Task — In the listing below, the answer starts at the line that has "Given: Go home with circle nav button" and stops after the line that has "The image size is (1044, 2319)."; please repeat that part exactly and nothing more.

The records —
* * * * * * *

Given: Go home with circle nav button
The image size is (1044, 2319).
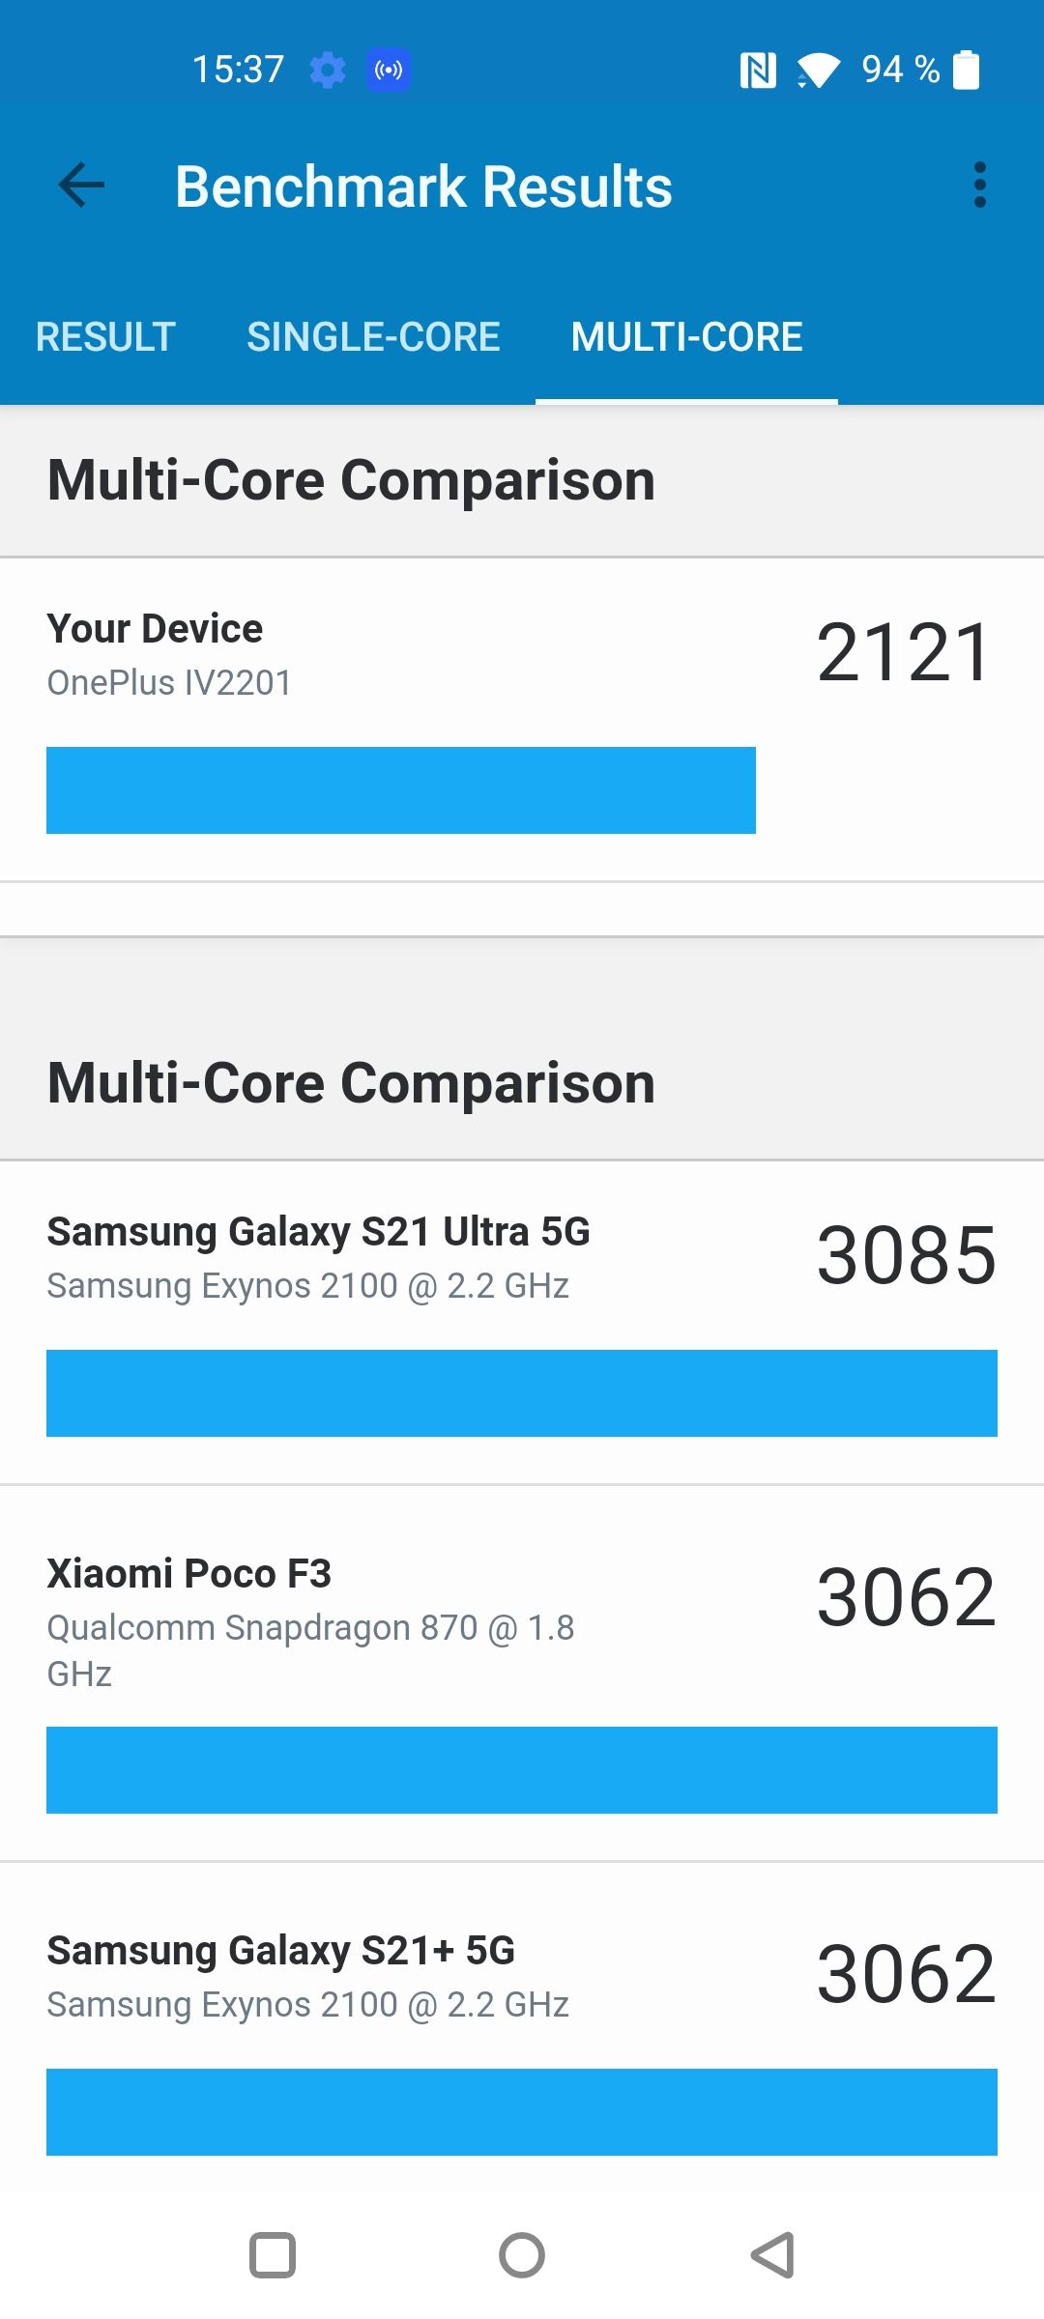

* * * * * * *

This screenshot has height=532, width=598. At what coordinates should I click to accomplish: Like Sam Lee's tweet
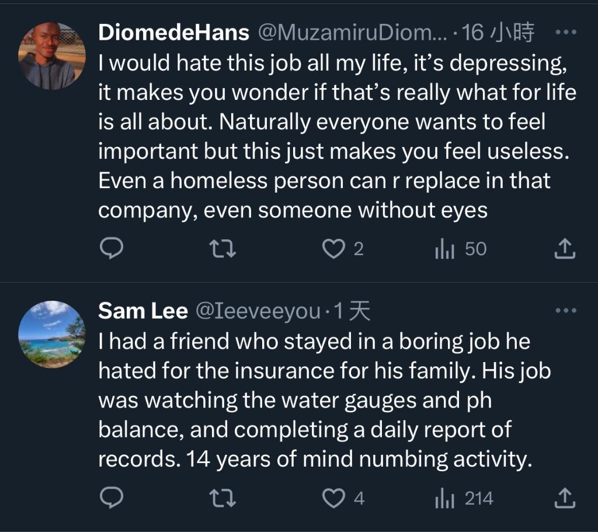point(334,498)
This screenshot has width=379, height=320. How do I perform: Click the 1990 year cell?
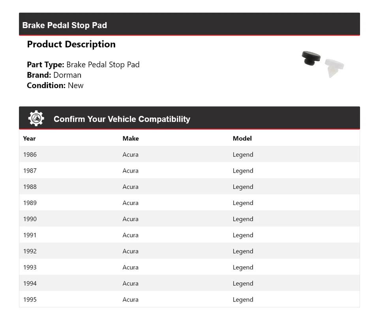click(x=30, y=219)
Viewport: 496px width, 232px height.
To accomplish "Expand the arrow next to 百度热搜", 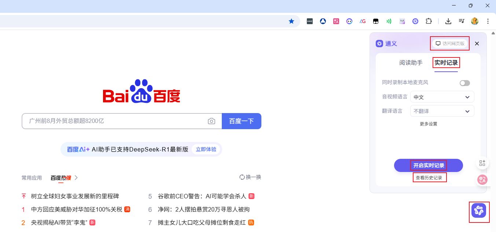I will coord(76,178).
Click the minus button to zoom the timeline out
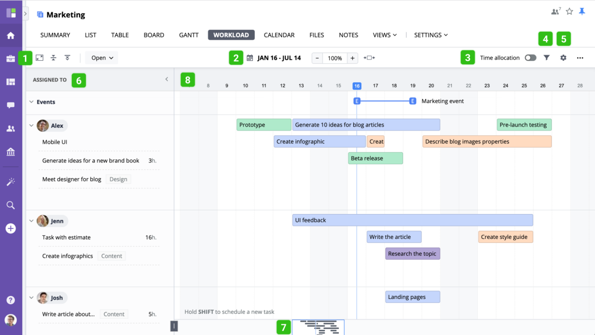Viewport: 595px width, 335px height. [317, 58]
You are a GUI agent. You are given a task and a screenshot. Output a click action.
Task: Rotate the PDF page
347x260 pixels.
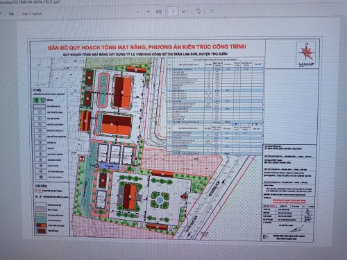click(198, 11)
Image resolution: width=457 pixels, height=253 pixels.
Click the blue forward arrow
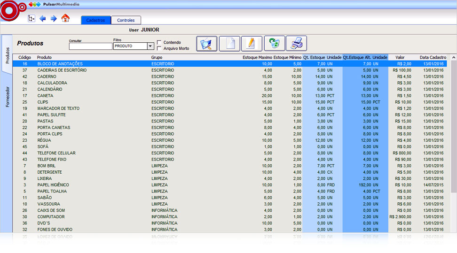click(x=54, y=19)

* * * * * * *

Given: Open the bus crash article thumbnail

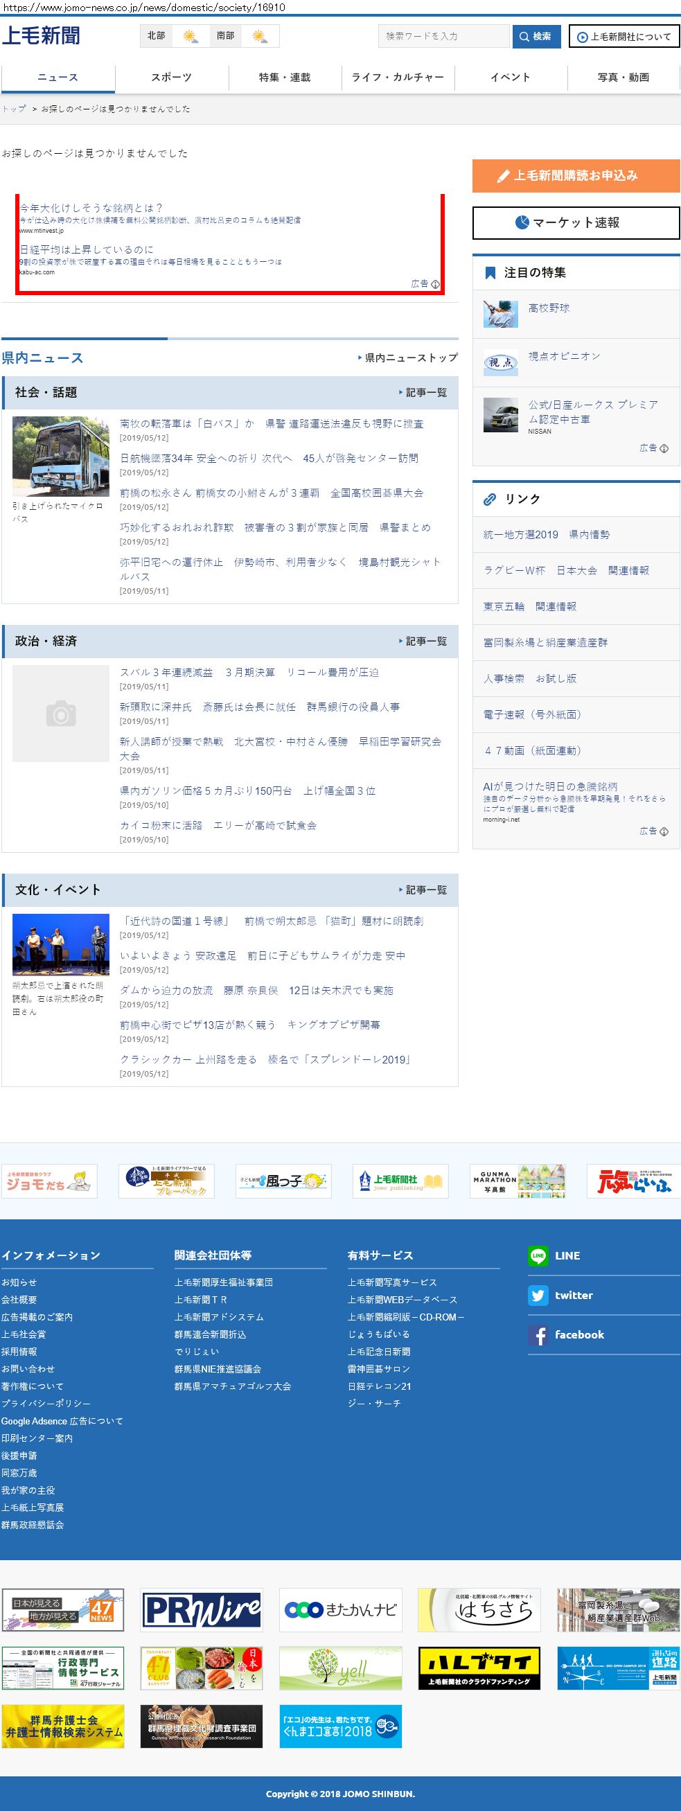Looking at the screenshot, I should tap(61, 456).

* * * * * * *

Answer below —
Given: Go home with circle nav button
The image size is (1044, 2319).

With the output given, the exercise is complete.